Required work >> How would the article below on the US anti-dumping duty imposed on Sasol's acetone go on after its final sentence? Write that continuation, leaving aside the entries that follow the article.

Text segment >>

▼

The US Department of Commerce has imposed a five-year-long 414.92% anti-dumping duty on Sasol for imports of acetone, effectively closing off the US market to the oil and chemicals company.
According to a statement on the US's International Trade Administration's website on 6 February 2019, the US had imposed the anti-dumping penalties against Belgium, South Korea and South Africa. The decision came following an investigation into an alleged dumping complaint lodged in 2018 by the Coalition for Acetone Fair Trade against producers of acetone in these countries as well as Saudi Arabia, Singapore and Spain.
On 5 April 2019, the investigators – the US Department of Commerce (DOC) and the International Trade Commission (ITC) – determined that Sasol's acetone caused injury to the US market. However, Sasol challenged this on the grounds that for a case of dumping to hold, the product should be a like-for-like product. According to Sasol, its imported acetone was not a comparable product in that it did not contain benzene, Sasol said in a statement issued in response to questions from Fin24.

▲

Dataset entries >>
▼

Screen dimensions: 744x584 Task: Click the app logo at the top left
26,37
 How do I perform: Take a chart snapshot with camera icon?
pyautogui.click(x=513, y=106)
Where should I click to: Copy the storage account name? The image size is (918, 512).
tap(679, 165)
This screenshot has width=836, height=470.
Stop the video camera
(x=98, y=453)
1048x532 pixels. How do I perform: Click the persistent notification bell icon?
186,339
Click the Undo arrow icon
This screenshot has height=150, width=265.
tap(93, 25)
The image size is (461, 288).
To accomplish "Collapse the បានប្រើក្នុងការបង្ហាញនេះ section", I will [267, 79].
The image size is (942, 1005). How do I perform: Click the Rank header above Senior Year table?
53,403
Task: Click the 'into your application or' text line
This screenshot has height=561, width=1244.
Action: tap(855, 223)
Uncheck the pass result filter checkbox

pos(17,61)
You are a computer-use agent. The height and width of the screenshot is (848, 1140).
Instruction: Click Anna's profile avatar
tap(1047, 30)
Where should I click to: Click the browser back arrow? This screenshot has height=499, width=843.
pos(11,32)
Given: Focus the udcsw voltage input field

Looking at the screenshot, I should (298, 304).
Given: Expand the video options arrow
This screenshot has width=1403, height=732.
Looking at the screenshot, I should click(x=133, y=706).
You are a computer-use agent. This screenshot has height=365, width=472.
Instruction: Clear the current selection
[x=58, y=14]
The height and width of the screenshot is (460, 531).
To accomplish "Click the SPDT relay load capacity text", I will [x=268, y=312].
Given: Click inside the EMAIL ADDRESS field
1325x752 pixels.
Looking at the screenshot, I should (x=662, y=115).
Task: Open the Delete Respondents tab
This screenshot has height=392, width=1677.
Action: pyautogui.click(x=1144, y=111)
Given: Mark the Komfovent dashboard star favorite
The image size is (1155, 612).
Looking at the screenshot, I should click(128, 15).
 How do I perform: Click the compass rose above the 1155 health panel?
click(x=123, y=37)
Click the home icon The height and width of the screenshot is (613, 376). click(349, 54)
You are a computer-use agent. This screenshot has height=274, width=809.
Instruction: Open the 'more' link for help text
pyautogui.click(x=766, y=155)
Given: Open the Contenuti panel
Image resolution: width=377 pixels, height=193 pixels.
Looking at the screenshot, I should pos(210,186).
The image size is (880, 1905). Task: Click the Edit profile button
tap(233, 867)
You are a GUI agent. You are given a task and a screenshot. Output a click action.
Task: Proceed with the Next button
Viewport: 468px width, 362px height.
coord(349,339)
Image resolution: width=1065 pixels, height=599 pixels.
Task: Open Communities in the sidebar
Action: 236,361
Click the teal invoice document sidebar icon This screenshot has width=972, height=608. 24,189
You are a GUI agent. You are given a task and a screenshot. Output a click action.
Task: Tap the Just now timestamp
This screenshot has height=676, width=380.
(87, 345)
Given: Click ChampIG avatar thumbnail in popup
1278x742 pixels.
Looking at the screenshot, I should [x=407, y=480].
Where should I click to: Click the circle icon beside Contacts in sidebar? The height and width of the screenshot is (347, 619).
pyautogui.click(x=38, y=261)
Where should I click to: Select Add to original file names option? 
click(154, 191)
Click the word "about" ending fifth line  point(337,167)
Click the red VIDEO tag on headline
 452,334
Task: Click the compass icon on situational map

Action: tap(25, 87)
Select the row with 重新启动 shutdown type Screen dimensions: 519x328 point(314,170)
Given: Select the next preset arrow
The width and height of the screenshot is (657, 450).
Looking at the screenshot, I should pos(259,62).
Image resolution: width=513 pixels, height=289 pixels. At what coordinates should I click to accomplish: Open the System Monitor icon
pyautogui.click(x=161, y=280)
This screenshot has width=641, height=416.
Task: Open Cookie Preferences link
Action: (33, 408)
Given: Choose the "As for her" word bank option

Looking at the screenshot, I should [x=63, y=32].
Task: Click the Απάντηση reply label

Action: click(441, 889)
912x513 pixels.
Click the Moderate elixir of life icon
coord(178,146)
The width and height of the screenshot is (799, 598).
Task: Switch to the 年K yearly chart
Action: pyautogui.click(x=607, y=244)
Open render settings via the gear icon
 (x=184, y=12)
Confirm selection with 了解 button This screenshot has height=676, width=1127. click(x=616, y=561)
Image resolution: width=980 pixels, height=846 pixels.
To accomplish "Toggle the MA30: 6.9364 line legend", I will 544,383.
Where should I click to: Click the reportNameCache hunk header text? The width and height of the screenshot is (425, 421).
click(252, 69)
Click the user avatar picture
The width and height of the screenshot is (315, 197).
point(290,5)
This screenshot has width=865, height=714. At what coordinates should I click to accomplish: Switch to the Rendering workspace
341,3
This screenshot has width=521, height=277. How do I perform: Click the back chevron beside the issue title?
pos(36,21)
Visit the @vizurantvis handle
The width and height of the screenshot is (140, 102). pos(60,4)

▲

Answer to this task >>
"Sasol's technical report was rejected. In our view the ITC failed to give due and proper regard to the content of Sasol's submission," the group said. The DOC then issued a preliminary duty of 45.85% on 17 September 2019 and Sasol eventually withdrew its defence by the end of September 2019.
Sasol said that the withdrawal of its defence is not an admission of alleged dumping. "In fact, we are of the view that the ruling has been unjust in many respects. Sasol is committed to comply with all laws and regulations in all jurisdictions in which we operate."
The DOC continued its investigation and decided on a final determination of an anti-dumping duty of 414.92%, which is enforceable up until 2025.
"It must be noted that the DOC initially imposed a duty band between 12.83% - 410.22% but due to Sasol's withdrawing its defence, the DOC selected to choose the higher end of the duty band plus a penalty, resulting in the 414%.92%," the group said.
Given the magnitude of the duty and the period for which it applies, Sasol said the US acetone market would be closed to it "indefinitely".
"Sasol will regrettably no longer export acetone to the US," the group said. "While it is unfortunate for the company to lose our position in the US, there are other regions and customers who are receptive to buying more volumes from Sasol," the group added.
It's been a difficult few weeks for Sasol, as it lost nearly 90% of its value over the past year as the oil price crashed, following a price war and reduced demand as travel bans are instituted in an effort to curb the coronavirus outbreak.
The group, however, has released a new plan to raise $6 billion or R100 billion by the end of 2021. This will be done through a rights issue of R33 billion worth of shares, a cash conservation programme aimed to raise $2 billion and an asset disposal to raise another $2 billion.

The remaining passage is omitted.